Foto LaPresse/ Fabio Ferrari

Vuelta di Spagna, altri colpi di scena nella 6ª tappa nonostante mancassero le grandi montagne: il “Pistolero” Alberto Contador ha infiammato la corsa sulle colline della Comunità Valenciana

Colpi di scena su colpi di scena: alla Vuelta di Spagna non si può star tranquilli neanche in quelle tappe intermedie, che al Giro e al Tour restano teatro dei “cacciatori” di vittorie di giornata, con i big fermi a studiarsi.
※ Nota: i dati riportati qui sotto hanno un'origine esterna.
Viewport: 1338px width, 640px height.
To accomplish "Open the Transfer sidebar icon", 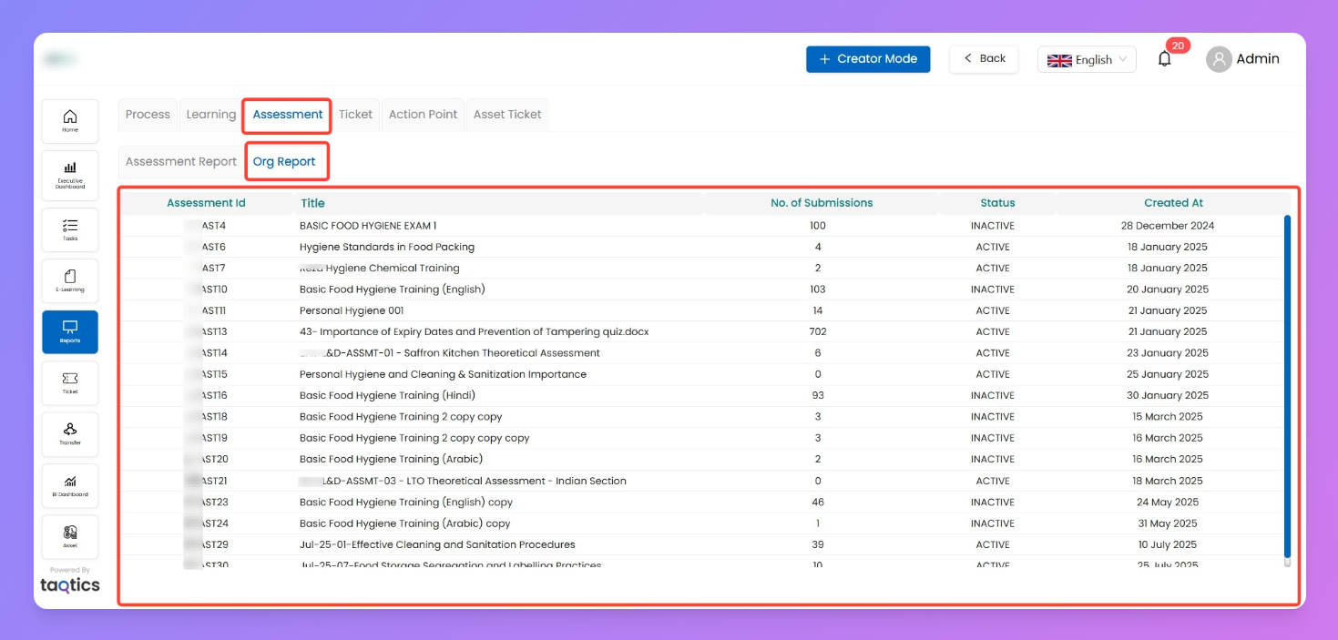I will (70, 433).
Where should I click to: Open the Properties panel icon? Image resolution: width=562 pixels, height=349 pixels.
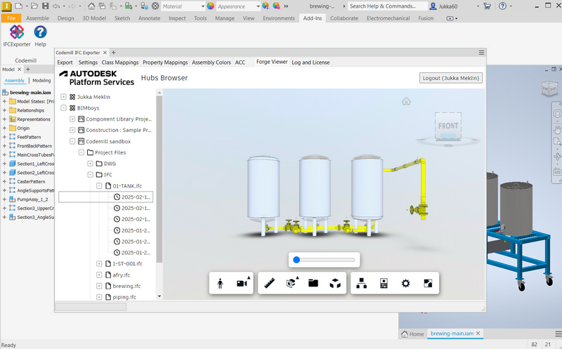click(x=384, y=283)
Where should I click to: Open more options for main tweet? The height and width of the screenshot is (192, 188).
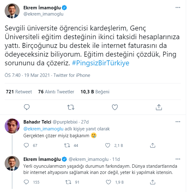pyautogui.click(x=177, y=7)
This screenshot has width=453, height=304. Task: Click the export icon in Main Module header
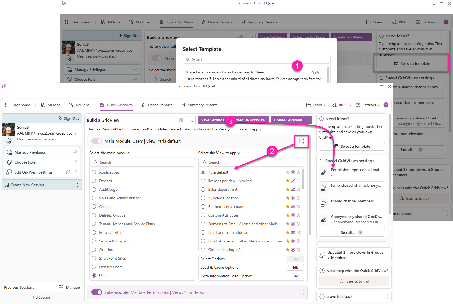coord(302,141)
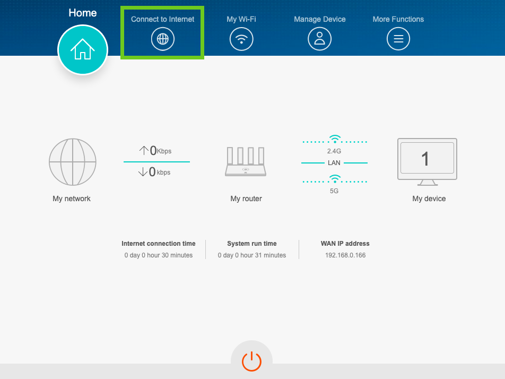Go to the Manage Device tab label

coord(319,19)
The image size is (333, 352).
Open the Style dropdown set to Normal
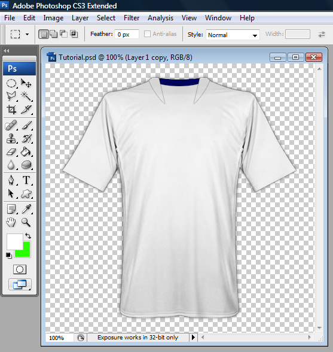[233, 35]
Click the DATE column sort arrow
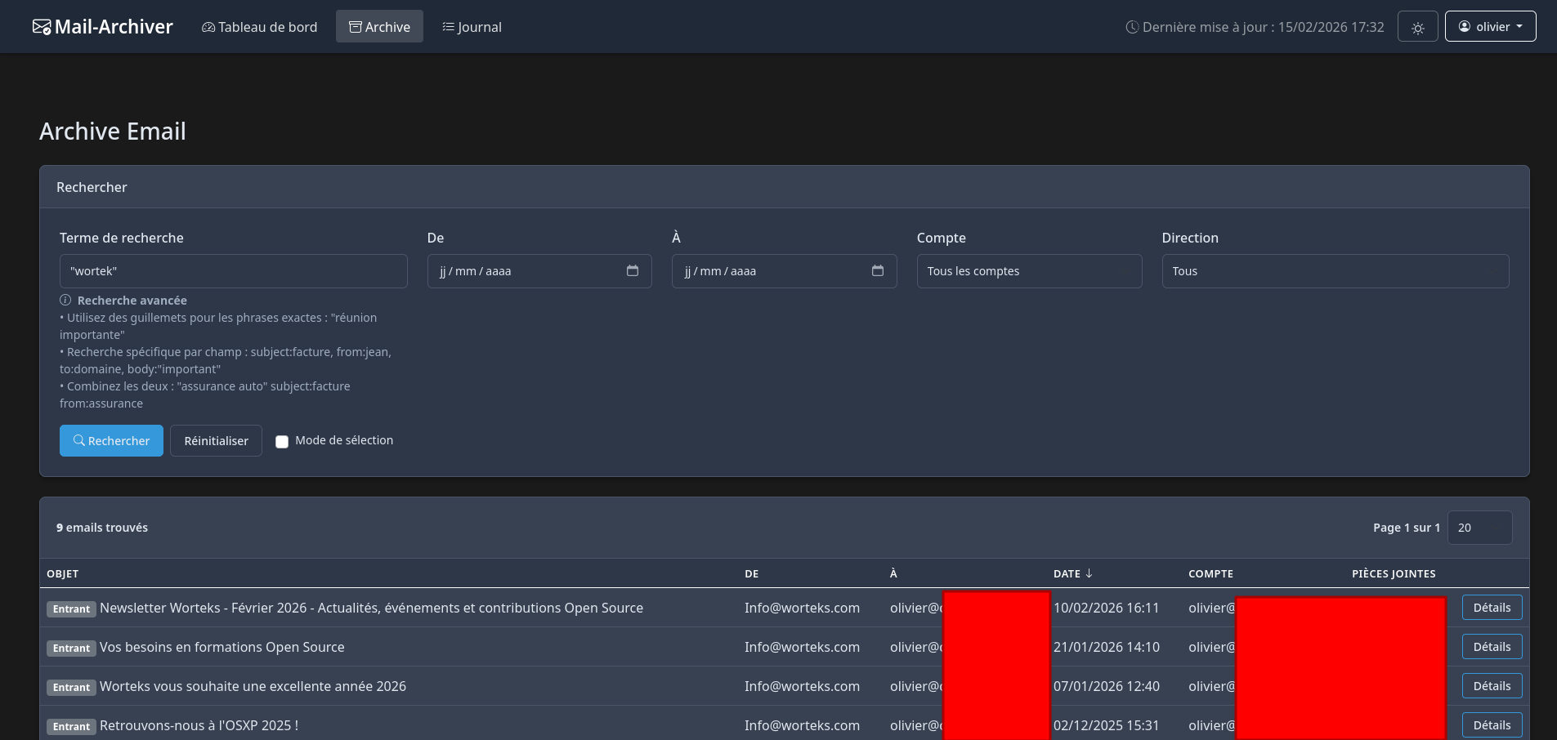1557x740 pixels. point(1089,573)
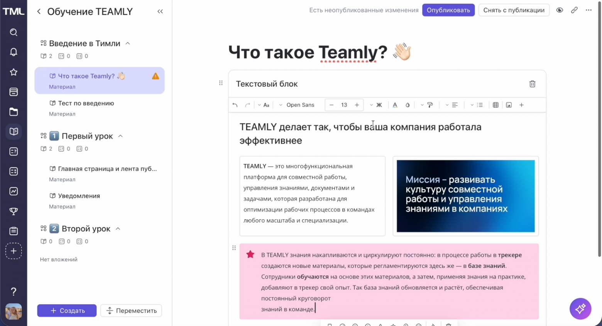This screenshot has height=326, width=602.
Task: Toggle the preview eye icon at top right
Action: point(560,10)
Ma quando hai in gruppi il Pistolero, Alberto Contador, a maggior ragione nella sua ultima grande corsa a tappe e dopo essere finito fuori classifica generale già nei primissimi giorni, ecco che devi aspettarti di tutto ogni giorno. Così il Pistolero anche oggi ha fatto esplodere il gruppo sull’ultima collinetta, quando mancavano 40km dal traguardo. Soltanto Froome ha tenuto il suo passo, poi nella successiva discesa uno alla volta sono rientrati tutti i big. Tra i primi a recuperare il terreno perduto, lo Squalo dello Stretto Vincenzo Nibali.

I grandi sconfitti di giornata sono il francese Romain Bardet, in crisi nera (ha perso 7 minuti e adesso in classifica generale è piombato al 31° posto con oltre 8 minuti di ritardo da Froome), ma anche lo spagnolo David De La Cruz, l’americano Tejay Van Garderen e il britannico Simon Yates, che alla fine sono riusciti a limitare i danni, ma hanno perso 17” preziosi da tutti gli altri uomini di classifica.

Nella nuova graduatoria generale, Froome rimane in testa ma al secondo posto c’è Esteban Chaves con 11” di ritardo. Poi Nicolas Roche con 13”, Van Garderen con 27”, Nibali con 36”, De La Cruz con 40”, Aru con 49”. La classifica è ancora molto corta, e certamente nei prossimi giorni cambierà ancora.